= Abercregan =

Abercregan is a village in the community of Cymer and Glyncorrwg, in the Welsh county borough of Neath Port Talbot, Glamorgan. It is situated around 12 km north-east of Port Talbot and just west of Cymmer, and is also close to the River Afan. Abercregan was once a thriving mining community but since the decline of the British coal industry, much of the housing has been demolished and most of its inhabitants have moved to neighbouring villages. The 1980s and 1990s saw the closure of the village school, the boys club, post office and the last remaining shop 1989. The local authority decided to turn the school into a Field Study Centre, which was later closed and relocated to Margam Park. The building was demolished following the closure.
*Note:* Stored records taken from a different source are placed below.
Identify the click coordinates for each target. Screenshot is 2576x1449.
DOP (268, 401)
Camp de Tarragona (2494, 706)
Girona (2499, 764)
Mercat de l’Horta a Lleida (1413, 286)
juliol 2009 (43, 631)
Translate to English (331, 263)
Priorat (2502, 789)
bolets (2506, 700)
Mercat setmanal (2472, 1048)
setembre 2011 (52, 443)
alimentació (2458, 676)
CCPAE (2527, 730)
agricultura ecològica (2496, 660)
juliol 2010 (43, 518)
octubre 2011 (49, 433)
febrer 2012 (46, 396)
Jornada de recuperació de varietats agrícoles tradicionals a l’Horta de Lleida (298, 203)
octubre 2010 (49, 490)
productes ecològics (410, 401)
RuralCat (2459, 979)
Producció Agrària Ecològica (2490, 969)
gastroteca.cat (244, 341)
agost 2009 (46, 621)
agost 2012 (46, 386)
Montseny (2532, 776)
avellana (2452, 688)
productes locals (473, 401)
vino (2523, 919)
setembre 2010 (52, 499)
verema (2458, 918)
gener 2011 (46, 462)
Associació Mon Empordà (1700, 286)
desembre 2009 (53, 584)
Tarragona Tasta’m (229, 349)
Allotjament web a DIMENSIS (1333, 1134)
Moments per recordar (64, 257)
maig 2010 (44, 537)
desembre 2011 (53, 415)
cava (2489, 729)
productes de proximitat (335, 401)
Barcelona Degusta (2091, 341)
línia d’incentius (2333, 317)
Now a small village of around 30 houses, Abercregan is in surroundings which have returned to their former pre-industrial rural condition. Abercregan is within the boundaries of the Afan Forest Park which is a joint venture between Forest Enterprise and local businesses which provide for and promote green tourism in the area. Following campaigning by local residents, Abercregan is now home to the only designated village green in the Neath Port Talbot area.

Abercregan United Football Club, is nicknamed 'The Shire'. The nickname was bestowed on the club by local celebrity Matthew ‘Joe’ Pitman and is a reference to the shire in Lord Of The Rings which he thought resembled the village. The club has a proud history winning many league titles and cups since its formation. The club folded at the end of the 2016–17 season but have since reformed and currently play in the Port Talbot and District Football League. Home matches were originally played on the Riverside Ground in Abercregan which was condemned by the local council in 2006. Home games are now played at the Red Field in Cymmer.

The former football changing rooms in Abercregan, which had previously been the village chapel, was purchased and is now being used as a place of worship again by the Afan Christian Fellowship.